**What is required**
Among the entries below, please repeat exactly and only the lines from the line containing "The height and width of the screenshot is (612, 849)." to the line containing "The height and width of the screenshot is (1140, 1140).", both lines included.

**Information given**
------

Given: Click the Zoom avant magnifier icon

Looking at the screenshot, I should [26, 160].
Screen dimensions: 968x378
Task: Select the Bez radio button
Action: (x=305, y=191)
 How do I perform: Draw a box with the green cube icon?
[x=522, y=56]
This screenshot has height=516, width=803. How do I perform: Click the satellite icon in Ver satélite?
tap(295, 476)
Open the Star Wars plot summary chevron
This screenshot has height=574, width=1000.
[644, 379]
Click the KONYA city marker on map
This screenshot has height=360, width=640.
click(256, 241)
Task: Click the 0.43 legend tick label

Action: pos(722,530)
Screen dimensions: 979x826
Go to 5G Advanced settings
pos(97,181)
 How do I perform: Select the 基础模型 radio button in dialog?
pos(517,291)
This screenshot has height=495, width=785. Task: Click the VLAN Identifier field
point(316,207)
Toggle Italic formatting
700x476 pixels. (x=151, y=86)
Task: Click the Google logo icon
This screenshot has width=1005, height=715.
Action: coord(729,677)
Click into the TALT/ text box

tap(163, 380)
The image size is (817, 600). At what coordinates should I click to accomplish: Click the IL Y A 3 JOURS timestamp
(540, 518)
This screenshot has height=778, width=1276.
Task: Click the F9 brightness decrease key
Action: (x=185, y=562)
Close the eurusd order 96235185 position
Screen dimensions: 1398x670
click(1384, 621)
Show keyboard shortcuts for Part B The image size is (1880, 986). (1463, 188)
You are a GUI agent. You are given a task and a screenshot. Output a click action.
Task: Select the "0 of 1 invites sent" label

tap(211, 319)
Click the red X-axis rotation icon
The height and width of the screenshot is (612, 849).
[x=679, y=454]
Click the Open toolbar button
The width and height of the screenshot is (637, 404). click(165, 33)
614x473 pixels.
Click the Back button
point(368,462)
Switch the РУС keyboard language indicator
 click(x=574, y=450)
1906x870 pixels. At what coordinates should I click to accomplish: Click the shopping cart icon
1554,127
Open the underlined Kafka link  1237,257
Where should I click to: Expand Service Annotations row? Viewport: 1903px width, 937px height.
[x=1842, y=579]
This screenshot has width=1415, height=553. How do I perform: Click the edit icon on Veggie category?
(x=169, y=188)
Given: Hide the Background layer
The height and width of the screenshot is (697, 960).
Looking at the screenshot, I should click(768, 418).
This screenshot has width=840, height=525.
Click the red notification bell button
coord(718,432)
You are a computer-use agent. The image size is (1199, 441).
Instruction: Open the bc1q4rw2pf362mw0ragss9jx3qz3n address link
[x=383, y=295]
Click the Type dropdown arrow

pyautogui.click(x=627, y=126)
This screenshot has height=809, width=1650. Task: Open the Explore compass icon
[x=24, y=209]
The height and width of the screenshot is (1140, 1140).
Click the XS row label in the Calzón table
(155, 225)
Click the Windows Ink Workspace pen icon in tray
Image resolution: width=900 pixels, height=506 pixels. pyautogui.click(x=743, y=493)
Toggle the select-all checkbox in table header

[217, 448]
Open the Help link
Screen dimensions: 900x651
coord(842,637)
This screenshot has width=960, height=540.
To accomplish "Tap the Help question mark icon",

------

**Solution to the problem**
The height and width of the screenshot is (612, 849).
[x=679, y=454]
Click the Open toolbar button
The width and height of the screenshot is (637, 404). click(165, 33)
614x473 pixels.
Click the Back button
point(368,462)
Switch the РУС keyboard language indicator
 click(x=574, y=450)
1906x870 pixels. At what coordinates should I click to accomplish: Click the shopping cart icon
1554,127
Open the underlined Kafka link  1237,257
Where should I click to: Expand Service Annotations row? Viewport: 1903px width, 937px height.
[x=1842, y=579]
This screenshot has width=1415, height=553. How do I perform: Click the edit icon on Veggie category?
(x=169, y=188)
Given: Hide the Background layer
The height and width of the screenshot is (697, 960).
Looking at the screenshot, I should click(768, 418).
This screenshot has width=840, height=525.
Click the red notification bell button
coord(718,432)
You are a computer-use agent. The image size is (1199, 441).
Instruction: Open the bc1q4rw2pf362mw0ragss9jx3qz3n address link
[x=383, y=295]
Click the Type dropdown arrow

pyautogui.click(x=627, y=126)
This screenshot has height=809, width=1650. Task: Open the Explore compass icon
[x=24, y=209]
The height and width of the screenshot is (1140, 1140).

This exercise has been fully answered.